## Text shown
-- Start --

Exposing Legal Immunity, Enabling Real Reform
For nearly three decades, Section 230 of the Communications Decency Act has served as a legal shield for tech companies, online platforms, and digital publishers, granting them broad immunity for illegal, harmful, and abusive content hosted on their platforms. This single statute has become one of the most dangerous enablers of corruption in modern American law.
Originally written in 1996 to help early internet providers moderate user content, Section 230 is now abused by billion-dollar corporations to avoid responsibility for defamation, impersonation, child exploitation, cyberstalking, and more. They profit from destruction, while those harmed have no path to justice.
A Broken Law with Real Victims
Under Section 230, platforms are protected even after being directly notified of illegal conduct, even when that conduct includes:
- Defamatory impersonation of real people
- Publishing child nudity and explicit materials
- Spreading death threats, harassment, and leaked personal information
- Destroying reputations and businesses while refusing to identify perpetrators
The result? You can be stalked, impersonated, harassed, defamed, or exploited online, and no one can be held accountable. Your only option is silence or suffering.

-- End --

## Provided records
-- Start --

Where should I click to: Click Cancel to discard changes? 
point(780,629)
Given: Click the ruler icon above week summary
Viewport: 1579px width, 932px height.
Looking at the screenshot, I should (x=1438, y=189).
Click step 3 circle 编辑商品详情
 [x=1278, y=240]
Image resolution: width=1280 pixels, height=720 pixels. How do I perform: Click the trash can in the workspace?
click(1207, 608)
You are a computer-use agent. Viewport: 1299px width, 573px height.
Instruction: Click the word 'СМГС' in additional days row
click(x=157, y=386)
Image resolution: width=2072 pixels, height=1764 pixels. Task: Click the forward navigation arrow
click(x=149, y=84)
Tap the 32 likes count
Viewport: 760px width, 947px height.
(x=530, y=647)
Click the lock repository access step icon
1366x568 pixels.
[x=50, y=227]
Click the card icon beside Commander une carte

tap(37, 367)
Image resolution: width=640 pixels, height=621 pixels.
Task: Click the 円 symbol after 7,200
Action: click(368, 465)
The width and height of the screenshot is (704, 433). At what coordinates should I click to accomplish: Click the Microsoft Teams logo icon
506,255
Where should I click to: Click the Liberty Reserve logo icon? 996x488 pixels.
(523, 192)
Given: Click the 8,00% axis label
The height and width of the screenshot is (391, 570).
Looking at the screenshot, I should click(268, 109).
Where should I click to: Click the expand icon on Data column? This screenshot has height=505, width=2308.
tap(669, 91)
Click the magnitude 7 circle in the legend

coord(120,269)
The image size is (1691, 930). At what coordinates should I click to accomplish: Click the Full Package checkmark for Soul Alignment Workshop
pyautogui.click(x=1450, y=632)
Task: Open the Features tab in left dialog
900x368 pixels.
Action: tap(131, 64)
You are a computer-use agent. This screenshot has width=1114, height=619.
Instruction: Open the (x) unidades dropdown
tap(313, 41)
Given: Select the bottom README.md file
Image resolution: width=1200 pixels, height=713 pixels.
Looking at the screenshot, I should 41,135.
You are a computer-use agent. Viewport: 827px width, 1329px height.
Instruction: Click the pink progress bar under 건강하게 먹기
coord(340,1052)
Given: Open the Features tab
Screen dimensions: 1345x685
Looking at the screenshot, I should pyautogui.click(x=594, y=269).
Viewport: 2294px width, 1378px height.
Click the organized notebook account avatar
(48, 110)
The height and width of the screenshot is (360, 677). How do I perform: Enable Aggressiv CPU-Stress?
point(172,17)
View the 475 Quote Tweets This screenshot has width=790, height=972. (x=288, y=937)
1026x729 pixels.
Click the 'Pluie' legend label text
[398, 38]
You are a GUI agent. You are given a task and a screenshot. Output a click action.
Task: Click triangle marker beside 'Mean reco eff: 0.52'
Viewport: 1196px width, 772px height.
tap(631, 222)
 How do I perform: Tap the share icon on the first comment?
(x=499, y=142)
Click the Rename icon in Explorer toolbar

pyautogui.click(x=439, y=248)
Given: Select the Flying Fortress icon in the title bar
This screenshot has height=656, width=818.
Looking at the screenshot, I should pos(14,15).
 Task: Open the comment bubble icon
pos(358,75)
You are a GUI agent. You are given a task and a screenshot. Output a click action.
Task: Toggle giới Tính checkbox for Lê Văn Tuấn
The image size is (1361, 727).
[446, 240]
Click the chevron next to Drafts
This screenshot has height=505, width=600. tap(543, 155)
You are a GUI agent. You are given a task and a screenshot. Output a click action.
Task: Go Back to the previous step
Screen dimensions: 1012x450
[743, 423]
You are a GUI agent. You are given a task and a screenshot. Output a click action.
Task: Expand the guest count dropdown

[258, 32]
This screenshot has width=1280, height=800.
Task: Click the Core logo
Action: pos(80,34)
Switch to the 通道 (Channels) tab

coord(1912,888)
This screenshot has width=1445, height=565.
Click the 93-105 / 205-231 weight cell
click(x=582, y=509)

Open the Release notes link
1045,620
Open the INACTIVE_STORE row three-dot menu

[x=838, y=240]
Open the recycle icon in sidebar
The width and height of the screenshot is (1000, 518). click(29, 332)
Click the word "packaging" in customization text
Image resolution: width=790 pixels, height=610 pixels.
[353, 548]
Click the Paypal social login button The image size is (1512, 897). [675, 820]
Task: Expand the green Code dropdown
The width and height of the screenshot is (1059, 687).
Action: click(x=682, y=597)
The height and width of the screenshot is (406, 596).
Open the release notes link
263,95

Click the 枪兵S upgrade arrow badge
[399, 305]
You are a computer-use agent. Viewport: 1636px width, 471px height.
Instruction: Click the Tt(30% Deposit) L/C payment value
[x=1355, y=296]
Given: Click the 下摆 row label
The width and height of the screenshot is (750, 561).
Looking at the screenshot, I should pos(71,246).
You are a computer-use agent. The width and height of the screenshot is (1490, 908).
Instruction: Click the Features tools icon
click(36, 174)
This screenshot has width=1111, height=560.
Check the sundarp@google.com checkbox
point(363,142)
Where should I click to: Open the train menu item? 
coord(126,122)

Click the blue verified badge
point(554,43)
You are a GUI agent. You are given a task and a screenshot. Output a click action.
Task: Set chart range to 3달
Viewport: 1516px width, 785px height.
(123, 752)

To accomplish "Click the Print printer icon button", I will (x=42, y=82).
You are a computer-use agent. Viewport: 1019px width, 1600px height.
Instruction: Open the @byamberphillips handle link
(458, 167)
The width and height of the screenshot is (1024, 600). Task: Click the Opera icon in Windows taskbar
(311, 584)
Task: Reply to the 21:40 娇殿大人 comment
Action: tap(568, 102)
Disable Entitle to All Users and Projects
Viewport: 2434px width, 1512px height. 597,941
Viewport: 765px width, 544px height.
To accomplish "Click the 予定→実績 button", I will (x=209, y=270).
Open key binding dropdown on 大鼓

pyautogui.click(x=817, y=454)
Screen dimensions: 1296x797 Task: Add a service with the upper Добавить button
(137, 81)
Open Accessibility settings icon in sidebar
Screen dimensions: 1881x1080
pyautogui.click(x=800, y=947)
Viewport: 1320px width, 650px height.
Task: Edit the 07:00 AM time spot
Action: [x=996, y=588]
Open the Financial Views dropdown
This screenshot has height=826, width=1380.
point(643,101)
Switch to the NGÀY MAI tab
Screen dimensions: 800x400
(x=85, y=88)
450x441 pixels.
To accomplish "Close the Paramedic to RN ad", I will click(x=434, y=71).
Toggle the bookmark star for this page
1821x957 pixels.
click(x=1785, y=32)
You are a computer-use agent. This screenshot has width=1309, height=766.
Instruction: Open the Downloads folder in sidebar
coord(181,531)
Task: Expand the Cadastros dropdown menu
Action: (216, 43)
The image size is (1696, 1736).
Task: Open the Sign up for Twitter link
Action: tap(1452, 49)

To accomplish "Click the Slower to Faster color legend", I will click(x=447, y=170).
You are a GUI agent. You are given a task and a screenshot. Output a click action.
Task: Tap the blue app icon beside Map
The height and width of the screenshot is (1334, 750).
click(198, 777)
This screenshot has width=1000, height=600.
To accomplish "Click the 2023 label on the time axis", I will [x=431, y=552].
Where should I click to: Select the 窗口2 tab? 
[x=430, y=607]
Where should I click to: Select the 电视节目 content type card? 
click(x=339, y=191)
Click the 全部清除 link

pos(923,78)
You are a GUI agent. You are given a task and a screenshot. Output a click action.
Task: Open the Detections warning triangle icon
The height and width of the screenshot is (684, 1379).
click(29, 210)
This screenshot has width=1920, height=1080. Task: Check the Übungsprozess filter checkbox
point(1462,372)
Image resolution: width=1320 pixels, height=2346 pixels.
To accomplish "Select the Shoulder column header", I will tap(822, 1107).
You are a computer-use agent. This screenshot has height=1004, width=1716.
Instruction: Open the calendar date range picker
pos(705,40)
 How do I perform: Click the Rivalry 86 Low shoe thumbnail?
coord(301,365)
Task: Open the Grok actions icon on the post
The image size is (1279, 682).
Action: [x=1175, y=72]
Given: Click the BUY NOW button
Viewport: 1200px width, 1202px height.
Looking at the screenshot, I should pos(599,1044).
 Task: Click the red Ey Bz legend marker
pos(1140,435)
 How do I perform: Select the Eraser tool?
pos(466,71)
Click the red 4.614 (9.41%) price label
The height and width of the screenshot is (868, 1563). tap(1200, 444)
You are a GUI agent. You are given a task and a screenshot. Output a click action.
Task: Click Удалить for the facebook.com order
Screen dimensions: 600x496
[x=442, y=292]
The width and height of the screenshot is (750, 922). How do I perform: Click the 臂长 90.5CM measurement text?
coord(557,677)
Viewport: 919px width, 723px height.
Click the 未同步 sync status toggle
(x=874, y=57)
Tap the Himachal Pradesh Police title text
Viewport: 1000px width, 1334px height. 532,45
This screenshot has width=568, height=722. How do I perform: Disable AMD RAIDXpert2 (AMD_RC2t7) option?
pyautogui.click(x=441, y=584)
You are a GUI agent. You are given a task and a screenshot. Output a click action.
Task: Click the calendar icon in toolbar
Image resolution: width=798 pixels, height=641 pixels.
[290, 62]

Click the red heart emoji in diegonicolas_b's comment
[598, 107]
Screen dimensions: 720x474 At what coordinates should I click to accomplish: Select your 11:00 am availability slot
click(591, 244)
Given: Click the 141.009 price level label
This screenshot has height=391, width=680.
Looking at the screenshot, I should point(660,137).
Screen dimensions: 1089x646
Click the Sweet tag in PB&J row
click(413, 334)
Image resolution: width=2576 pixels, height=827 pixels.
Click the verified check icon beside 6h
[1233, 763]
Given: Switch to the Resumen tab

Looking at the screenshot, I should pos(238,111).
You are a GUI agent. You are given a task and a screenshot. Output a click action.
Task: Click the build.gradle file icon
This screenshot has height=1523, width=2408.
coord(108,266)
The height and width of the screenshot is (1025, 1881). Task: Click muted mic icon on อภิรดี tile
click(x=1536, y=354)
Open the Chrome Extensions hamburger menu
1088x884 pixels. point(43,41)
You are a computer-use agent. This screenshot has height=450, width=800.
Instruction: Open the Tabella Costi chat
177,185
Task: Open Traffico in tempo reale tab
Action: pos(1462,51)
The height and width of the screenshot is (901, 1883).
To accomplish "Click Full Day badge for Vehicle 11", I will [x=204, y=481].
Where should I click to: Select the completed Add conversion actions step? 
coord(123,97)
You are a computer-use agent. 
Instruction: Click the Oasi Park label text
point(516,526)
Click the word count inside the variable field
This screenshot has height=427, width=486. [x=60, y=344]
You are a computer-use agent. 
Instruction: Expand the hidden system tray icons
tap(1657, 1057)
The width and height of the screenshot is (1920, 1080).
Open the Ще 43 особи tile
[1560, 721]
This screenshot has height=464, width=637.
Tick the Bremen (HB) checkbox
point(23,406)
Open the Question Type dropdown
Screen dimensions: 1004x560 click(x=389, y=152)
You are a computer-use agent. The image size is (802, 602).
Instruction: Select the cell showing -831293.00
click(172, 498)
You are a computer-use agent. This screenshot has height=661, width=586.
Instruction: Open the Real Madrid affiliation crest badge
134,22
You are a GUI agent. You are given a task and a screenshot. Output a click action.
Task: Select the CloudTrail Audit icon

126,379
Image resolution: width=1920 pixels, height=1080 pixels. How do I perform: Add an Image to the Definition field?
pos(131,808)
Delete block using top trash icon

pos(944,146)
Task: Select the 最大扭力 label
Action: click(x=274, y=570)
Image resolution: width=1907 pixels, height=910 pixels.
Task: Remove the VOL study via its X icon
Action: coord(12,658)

-- End --

## To do
(a) Write out everything in the Section 230 text from "Exposing Legal Immunity, Enabling" down to "modern American law.".
(b) According to the Section 230 text, in what year was Section 230 originally written?
(c) Render this sentence from the Section 230 text in Spanish: "This single statute has become one of the most dangerous enablers of corruption in modern American law."
Rely only on the text about Section 230, not the records.

## Answers for the tasks
(a)
Exposing Legal Immunity, Enabling Real Reform
For nearly three decades, Section 230 of the Communications Decency Act has served as a legal shield for tech companies, online platforms, and digital publishers, granting them broad immunity for illegal, harmful, and abusive content hosted on their platforms. This single statute has become one of the most dangerous enablers of corruption in modern American law.

(b) 1996

(c) Esta única ley se ha convertido en uno de los facilitadores más peligrosos de la corrupción en el derecho estadounidense moderno.